→ Exercise
An acceptable answer contains each line of the material, unchanged.

→ Material supplied
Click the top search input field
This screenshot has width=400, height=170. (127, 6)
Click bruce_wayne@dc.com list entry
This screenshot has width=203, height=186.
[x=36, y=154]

→ Response to the task
Click the top search input field
This screenshot has width=400, height=170. (127, 6)
Click bruce_wayne@dc.com list entry
This screenshot has width=203, height=186.
[x=36, y=154]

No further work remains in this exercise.